■ WHAT TO WORK ON
Every record that follows should appear again in your answer, exactly the same.

### RECORDED DATA

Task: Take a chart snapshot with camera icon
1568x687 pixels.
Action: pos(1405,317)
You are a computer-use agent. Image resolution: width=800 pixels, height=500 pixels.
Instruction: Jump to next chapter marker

######

■ RESULT OF THIS EXERCISE
Task: Take a chart snapshot with camera icon
1568x687 pixels.
Action: pos(1405,317)
You are a computer-use agent. Image resolution: width=800 pixels, height=500 pixels.
Instruction: Jump to next chapter marker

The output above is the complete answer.